Dans le cours consacré à la liberté d’expression, j’exposais qu’elle est d’abord apparue comme une liberté individuelle, le prolongement indissociable de la liberté d’opinion, le droit pour un individu de choisir et élaborer les réponses qu’il entend donner à toutes les questions que lui pose la conduite de sa vie personnelle et sociale et d’en faire part à d’autres individus sans en être inquiété, pour devenir une liberté collective, le fondement d’une société démocratique.

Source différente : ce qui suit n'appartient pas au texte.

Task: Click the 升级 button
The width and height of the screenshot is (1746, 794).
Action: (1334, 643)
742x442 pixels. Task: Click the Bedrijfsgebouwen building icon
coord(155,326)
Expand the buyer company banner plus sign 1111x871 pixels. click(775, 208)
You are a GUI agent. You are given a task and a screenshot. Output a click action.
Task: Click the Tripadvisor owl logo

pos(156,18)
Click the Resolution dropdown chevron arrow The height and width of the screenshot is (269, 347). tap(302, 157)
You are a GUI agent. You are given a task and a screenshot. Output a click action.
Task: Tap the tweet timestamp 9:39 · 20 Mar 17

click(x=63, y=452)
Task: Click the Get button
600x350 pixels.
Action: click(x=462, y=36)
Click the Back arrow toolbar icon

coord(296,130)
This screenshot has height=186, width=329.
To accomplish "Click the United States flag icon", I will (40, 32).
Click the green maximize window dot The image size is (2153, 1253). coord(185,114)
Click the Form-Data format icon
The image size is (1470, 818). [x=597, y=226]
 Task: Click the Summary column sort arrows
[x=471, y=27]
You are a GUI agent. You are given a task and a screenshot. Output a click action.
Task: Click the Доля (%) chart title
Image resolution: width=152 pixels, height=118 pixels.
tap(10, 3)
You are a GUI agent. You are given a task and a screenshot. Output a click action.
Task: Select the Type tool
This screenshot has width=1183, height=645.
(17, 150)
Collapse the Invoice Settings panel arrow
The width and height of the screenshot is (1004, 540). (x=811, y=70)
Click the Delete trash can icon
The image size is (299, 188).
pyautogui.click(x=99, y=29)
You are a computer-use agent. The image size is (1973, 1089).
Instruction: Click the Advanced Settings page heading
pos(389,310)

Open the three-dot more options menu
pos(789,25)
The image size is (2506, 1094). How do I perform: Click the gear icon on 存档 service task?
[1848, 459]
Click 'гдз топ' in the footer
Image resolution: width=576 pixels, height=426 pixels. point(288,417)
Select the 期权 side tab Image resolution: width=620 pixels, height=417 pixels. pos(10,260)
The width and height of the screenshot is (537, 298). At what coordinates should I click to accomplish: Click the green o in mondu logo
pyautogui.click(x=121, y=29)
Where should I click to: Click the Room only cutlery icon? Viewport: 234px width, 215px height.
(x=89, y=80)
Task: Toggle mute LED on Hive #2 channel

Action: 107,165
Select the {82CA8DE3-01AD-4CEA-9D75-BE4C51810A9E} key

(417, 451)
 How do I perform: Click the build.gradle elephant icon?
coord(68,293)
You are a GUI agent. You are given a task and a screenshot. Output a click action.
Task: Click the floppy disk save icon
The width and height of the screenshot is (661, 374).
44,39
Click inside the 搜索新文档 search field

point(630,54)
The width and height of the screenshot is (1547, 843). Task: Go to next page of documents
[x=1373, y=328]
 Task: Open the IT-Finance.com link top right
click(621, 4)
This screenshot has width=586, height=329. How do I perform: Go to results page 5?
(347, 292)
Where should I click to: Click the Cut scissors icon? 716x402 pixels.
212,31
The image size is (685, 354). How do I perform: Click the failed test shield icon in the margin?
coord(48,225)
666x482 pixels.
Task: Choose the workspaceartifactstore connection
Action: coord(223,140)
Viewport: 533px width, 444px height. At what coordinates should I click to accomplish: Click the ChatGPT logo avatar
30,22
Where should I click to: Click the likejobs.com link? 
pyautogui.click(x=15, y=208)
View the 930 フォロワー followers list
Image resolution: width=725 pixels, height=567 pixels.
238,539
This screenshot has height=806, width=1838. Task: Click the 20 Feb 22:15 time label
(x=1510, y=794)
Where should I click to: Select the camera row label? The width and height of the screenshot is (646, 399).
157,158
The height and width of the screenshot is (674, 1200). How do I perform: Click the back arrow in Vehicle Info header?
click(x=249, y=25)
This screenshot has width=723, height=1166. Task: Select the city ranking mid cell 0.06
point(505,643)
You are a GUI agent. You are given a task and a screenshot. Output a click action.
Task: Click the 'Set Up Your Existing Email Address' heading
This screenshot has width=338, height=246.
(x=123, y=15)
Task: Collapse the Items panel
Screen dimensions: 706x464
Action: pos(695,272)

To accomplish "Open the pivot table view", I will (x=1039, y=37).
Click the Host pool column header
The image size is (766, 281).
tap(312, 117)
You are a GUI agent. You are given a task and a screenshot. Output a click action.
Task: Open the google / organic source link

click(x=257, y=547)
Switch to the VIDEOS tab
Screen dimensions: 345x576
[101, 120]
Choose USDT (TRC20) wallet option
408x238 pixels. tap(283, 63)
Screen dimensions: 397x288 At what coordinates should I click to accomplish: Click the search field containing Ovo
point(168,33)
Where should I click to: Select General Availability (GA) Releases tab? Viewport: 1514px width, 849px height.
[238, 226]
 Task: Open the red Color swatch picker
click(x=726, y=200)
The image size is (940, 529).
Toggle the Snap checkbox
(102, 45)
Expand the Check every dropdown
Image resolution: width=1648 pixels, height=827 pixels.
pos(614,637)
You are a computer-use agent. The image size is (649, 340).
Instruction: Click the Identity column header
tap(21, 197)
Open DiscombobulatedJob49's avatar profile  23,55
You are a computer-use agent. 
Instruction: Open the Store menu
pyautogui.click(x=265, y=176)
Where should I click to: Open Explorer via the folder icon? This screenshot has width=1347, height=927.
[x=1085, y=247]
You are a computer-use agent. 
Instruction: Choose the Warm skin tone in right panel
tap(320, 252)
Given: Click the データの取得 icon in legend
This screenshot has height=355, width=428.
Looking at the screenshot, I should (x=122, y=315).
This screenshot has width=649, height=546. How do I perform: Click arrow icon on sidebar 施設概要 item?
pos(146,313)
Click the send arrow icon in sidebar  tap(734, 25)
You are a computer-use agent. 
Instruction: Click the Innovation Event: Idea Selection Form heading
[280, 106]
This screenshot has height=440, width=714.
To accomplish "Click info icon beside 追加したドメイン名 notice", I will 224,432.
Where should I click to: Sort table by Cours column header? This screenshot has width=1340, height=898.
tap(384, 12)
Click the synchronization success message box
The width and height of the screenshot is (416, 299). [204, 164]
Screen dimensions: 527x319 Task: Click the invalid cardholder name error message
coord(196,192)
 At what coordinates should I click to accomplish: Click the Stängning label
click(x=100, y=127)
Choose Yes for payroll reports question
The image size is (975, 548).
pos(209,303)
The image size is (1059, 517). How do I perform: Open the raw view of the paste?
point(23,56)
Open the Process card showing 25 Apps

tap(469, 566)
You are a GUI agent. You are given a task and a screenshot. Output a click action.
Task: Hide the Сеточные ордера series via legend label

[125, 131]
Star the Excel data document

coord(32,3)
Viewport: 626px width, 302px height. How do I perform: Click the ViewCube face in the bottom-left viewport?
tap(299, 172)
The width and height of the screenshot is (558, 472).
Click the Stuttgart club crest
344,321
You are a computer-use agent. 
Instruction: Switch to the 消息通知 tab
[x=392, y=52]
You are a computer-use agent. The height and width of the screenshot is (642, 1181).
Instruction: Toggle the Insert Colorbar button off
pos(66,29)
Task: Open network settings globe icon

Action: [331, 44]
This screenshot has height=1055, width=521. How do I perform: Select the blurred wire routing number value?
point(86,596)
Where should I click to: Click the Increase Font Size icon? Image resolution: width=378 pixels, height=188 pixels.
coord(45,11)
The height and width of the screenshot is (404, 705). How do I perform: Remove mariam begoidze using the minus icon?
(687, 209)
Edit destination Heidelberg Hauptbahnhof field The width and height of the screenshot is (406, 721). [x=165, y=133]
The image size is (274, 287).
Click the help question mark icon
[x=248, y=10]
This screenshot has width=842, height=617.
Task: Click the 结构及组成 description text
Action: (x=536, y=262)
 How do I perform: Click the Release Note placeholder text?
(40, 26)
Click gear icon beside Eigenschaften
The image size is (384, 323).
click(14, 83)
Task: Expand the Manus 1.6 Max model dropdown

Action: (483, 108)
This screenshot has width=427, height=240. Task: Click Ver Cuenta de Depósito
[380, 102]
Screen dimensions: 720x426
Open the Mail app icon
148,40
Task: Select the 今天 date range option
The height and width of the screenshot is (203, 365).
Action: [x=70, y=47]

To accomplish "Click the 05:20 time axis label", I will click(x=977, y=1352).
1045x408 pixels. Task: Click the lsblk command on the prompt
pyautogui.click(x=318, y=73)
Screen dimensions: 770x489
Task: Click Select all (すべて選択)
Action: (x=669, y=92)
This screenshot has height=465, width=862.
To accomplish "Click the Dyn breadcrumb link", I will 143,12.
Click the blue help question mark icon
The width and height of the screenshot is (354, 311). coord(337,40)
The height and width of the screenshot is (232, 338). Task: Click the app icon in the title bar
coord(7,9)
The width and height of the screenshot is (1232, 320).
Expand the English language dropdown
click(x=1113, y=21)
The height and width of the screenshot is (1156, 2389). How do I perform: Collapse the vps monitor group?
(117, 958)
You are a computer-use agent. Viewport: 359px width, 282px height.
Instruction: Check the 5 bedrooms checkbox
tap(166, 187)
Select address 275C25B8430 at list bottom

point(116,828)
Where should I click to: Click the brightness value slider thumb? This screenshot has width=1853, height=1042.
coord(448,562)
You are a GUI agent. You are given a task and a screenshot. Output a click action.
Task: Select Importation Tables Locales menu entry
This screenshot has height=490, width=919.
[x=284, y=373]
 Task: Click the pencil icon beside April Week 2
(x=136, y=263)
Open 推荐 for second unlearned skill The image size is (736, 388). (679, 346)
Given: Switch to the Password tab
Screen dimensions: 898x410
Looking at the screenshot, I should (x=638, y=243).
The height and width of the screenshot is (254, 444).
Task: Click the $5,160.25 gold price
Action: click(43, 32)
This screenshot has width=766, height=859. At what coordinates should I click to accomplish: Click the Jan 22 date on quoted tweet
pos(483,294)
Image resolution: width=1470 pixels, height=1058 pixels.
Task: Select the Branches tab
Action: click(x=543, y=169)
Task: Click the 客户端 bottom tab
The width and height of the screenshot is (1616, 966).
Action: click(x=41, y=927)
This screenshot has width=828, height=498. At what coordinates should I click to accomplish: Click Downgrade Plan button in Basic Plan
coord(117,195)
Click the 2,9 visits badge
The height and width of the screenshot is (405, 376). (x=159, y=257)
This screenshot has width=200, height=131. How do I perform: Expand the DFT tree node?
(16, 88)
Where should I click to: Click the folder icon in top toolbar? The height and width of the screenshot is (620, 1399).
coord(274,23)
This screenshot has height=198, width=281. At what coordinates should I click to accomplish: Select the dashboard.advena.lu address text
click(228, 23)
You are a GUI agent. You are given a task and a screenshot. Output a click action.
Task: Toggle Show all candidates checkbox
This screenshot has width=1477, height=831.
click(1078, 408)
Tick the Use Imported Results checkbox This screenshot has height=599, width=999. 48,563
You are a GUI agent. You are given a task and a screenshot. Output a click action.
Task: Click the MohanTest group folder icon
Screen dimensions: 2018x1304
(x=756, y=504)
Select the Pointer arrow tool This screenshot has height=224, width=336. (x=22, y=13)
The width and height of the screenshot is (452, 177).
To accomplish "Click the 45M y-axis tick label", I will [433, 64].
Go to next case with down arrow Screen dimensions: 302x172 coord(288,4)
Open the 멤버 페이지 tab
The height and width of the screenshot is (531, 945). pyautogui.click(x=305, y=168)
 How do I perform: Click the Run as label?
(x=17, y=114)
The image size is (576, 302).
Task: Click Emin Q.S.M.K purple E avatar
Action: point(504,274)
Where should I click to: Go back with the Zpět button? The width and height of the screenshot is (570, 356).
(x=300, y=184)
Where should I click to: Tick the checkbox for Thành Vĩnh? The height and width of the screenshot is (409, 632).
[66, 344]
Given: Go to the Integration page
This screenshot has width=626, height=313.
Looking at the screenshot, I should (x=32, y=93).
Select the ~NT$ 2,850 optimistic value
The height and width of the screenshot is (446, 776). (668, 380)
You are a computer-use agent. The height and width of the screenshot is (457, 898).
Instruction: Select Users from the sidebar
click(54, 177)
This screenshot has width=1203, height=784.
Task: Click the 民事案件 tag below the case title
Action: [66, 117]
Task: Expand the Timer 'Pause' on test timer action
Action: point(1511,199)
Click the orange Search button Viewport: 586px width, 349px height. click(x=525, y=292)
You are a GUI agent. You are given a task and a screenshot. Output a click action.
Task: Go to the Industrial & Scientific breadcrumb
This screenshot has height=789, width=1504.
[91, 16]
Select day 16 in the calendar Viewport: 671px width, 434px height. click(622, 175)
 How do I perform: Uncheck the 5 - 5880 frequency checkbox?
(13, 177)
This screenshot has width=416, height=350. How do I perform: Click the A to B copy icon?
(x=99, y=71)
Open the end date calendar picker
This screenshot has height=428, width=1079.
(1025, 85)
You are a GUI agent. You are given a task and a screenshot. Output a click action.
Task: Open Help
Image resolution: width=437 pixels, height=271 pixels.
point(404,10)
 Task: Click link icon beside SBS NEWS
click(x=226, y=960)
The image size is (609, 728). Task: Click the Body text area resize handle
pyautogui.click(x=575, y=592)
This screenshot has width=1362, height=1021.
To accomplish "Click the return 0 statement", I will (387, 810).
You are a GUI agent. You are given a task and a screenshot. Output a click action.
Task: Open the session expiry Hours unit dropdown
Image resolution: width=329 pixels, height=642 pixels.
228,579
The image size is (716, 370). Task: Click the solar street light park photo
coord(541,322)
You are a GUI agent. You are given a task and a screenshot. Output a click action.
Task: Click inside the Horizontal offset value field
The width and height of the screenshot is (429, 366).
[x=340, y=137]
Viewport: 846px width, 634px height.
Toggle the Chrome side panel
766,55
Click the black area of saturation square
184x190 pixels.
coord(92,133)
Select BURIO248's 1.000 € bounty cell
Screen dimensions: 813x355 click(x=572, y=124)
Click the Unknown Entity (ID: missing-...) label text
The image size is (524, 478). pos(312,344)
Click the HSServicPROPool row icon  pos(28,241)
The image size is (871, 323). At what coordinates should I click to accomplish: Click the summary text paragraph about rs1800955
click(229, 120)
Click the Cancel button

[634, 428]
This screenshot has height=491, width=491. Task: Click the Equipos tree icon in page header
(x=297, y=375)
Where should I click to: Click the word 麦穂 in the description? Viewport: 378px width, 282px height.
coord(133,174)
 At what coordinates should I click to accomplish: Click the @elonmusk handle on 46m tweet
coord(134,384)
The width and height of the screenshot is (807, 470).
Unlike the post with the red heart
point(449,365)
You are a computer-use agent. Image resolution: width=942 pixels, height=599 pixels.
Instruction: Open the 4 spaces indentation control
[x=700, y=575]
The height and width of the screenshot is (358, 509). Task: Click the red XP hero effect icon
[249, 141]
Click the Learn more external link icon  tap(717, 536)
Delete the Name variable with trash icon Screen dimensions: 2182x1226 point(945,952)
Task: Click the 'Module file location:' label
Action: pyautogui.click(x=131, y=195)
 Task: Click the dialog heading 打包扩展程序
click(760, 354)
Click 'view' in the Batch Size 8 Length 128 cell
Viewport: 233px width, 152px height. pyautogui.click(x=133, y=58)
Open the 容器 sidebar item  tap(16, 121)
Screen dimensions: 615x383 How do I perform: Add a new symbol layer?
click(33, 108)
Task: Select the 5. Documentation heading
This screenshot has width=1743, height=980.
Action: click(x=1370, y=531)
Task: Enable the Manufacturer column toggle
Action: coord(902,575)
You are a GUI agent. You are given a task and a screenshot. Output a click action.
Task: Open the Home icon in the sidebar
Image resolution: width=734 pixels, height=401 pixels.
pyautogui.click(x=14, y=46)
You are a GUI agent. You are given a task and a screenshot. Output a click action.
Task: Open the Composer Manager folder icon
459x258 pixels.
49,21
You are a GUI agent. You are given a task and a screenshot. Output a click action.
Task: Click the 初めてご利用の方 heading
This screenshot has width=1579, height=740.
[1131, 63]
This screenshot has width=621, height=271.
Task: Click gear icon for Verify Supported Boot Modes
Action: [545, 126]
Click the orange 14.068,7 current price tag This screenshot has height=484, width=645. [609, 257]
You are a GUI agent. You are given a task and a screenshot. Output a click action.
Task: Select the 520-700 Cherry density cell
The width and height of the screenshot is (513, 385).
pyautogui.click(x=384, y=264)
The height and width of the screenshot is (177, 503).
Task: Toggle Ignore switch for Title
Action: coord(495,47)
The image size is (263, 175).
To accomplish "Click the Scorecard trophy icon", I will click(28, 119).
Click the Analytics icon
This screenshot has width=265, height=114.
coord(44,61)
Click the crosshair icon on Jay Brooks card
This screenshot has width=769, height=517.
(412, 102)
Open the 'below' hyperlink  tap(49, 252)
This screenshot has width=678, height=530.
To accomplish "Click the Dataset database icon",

L’enjeu de cet enseignement était de faire comprendre aux étudiants qu’en dépit d’un large consensus politique et de la protection rigoureuse apportée par le droit français et européen, cette liberté fondamentale est sans cesse menacée au niveau de l’individu comme au niveau de la collectivité et qu’elle ne peut jamais être considérée comme un acquis définitif dans une société évoluée.
La liberté d’expression doit se défendre chaque jour. Aujourd’hui des hommes libres, journalistes indéfectiblement attachés à la liberté d’opinion et de la presse et policiers chargés de protéger l’exercice de cette liberté, sont tombés sous les balles de fanatiques aveuglés par la haine.
Rendons d’abord hommage fortement et sincèrement à ceux qui, se sachant menacés, ont défié l’interdiction d’écrire et de parler librement et ont défendu notre liberté jusqu’à la mort. Charb l’avait affirmé mieux que quiconque : « Je préfère mourir debout que de vivre à genoux ».
Puis réfléchissons ensemble, sans peur et sans haine, aux moyens d’empêcher que les obscurantismes ne parviennent à détruire notre société démocratique.